In verità, le parole del relatore dei provvedimenti in materia di regole e trasparenza dei partiti, il rappresentante di Popolo e territorio Andrea Orsini, non sono proprio incoraggianti: «Non ci sono novità e non ce ne saranno per i prossimi quindici giorni», spiega flemmatico. Facendo insorgere il radicale Maurizio Turco, autore della prima proposta di legge depositata (prevede un rimborso di 1 euro a voto, contro i 5 attuali, ma solo a fronte di spese dimostrate e certificate): «La commissione Affari costituzionali di Montecitorio ha fatto un ampio lavoro istruttorio sulla materia, ora basta giochetti e il relatore si dia una mossa: con tutto quel che sta venendo fuori non sarebbe giustificabile un ritardo ulteriore». I radicali, che hanno annunciato un nuovo referendum abrogativo del finanziamento pubblico (dopo quello già da loro promosso e vinto negli anni ’90, e successivamente ignorato dalla nuova legge sui rimborsi elettorali), bocciano le proposte che stanno circolando: «Ci manca solo una nuova Authority sui bilanci dei partiti, nominata ovviamente dai partiti», taglia corto Turco. Dal Pdl, Gaetano Quagliariello insiste anche lui sull’articolo 49: «Subito dopo Pasqua i partiti si mostrino in grado di riformarsi adeguando il proprio status giuridico alla funzione pubblica che esercitano», e propone che la riforma marci di pari passo con quella della legge elettorale. Il Giornale, 9 aprile 2012

…………..Basta con i giochetti. Dei partiti e del signor Monti. Questo signore che se ne va spasso durante le festività pasquali in giro per il mondo a spese nostre, degli ormai strangolati contribuenti italiani, la smetta di “riflettere” con la pancia piena, rientri in Italia, convochi i suoi professoroni e metta mano all’abrogazione immediata della legge sui rimborsi elettorali dei partiti, blocchi gli ulteriori finanziamenti, obblighi i partiti a restituire alle casse dello Stato il miliardo e 700 milioni ricevuti e non spesi, riduca drasticamente gli stipendi dei parlamentari e dei dirigenti dello stato. Il tutto con decreto legge e poi vediamo con che faccia i parlamentari avrannno il coraggio di non ratificarlo. A proposito,  che fine ha fatto il ciarliero presidente della Repubblica? Da un paio di giorni non ci annoia con le sue consuete predicazioni. Perchè non “ordina” al suo Monti di rientrare in Italia e di fare ciò che deve? Con  due miliardi (1miliardo e 700 mlioni da restituire e i 200 milioni da non erogare ai partiti) il signor Monti può evitare ulteriori oppressive tassazioni a carico delle affamate famiglie italiane  e tentare di rilanciare la crescita del Paese che tuttora, nonostate le intemerate del signor Monti,  è solo una  chimera. g.
P.S. Al sondaggio de Il Giornale sulla abrogazione dei rimborsi elettorali ai partiti, il 99% ha risposto di si. Ne tengano conto sia il segretario che il capogruppo alla Camera del PDL, perchè il 100% dei lettori de Il Giornale sono elettori del PDL!

-- -- --

### LAVORO RICHIESTO
Aggiorna, per favore, l'estratto da "P.S. Al sondaggio" fino a "elettori del PDL!" compreso, sostituendo "sondaggio" con "questionario".

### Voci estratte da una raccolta
-- -- --

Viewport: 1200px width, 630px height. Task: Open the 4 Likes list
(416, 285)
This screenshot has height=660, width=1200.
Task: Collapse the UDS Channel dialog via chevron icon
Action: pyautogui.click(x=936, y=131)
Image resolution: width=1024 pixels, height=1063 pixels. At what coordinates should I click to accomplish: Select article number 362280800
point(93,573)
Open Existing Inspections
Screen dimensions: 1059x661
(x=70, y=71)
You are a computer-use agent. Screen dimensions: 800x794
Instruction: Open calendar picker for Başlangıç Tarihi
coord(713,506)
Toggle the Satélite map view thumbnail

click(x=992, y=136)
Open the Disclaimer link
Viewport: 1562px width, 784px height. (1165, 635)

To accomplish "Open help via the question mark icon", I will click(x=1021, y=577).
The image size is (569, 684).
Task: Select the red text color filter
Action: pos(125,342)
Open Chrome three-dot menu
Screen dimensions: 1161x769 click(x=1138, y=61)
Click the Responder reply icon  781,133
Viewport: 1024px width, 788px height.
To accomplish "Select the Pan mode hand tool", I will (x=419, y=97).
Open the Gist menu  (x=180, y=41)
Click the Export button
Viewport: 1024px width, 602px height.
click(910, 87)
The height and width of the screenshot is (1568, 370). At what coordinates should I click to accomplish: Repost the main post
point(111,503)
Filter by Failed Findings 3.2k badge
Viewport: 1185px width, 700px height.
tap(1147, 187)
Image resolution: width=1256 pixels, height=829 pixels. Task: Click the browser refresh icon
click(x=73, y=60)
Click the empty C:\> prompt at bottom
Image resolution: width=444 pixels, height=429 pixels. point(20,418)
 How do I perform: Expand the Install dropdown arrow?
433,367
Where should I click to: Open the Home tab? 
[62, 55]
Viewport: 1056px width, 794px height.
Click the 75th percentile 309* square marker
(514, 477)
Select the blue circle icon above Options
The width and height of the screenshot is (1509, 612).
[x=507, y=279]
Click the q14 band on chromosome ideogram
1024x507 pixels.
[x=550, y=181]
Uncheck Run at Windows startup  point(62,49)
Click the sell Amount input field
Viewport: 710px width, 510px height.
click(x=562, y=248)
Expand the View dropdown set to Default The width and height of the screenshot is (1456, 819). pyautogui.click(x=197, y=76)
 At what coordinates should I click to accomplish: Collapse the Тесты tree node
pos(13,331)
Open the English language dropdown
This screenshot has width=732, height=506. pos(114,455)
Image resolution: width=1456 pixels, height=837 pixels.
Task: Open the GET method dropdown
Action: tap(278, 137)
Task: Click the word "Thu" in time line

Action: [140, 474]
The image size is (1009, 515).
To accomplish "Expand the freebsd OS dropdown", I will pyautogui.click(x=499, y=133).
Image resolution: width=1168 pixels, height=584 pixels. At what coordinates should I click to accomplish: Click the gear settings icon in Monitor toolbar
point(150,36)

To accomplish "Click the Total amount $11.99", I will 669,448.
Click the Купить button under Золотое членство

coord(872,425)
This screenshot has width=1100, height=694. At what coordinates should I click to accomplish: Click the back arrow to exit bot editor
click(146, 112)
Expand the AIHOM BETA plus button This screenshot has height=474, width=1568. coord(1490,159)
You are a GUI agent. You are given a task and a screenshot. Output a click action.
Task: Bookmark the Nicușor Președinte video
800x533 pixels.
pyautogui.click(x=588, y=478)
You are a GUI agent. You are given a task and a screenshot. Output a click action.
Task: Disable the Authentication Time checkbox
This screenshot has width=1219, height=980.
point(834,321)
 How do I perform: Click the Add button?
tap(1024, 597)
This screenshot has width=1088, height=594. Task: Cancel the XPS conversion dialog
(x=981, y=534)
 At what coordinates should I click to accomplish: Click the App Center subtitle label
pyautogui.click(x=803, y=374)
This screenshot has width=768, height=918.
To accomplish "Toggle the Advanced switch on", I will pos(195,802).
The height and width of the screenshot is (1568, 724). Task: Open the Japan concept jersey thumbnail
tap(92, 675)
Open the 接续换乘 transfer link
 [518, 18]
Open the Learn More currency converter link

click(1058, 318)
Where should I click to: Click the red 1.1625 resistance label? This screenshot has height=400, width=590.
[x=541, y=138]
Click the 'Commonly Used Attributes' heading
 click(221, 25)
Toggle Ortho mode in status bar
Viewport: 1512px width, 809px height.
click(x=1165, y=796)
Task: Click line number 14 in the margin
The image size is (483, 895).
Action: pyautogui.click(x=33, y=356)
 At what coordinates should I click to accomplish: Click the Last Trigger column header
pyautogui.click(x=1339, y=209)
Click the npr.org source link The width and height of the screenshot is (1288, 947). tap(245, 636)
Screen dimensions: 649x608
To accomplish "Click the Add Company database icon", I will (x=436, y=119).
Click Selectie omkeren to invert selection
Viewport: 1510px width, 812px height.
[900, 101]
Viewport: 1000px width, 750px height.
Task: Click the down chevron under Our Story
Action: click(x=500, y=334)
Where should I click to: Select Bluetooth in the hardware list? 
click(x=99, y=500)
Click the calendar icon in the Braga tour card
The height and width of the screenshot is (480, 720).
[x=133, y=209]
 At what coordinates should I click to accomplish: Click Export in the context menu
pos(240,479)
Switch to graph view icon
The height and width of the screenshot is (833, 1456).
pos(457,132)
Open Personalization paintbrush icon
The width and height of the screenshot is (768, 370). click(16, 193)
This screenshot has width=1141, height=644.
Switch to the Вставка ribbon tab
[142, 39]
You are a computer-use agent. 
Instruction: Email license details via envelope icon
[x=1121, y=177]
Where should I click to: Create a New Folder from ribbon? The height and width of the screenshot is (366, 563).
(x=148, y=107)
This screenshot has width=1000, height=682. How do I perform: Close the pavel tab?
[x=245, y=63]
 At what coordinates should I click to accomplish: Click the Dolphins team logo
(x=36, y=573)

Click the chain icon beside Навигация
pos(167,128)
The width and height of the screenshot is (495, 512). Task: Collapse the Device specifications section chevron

-- -- --

### ESITO DEL COMPITO
P.S. Al questionario de Il Giornale sulla abrogazione dei rimborsi elettorali ai partiti, il 99% ha risposto di si. Ne tengano conto sia il segretario che il capogruppo alla Camera del PDL, perchè il 100% dei lettori de Il Giornale sono elettori del PDL!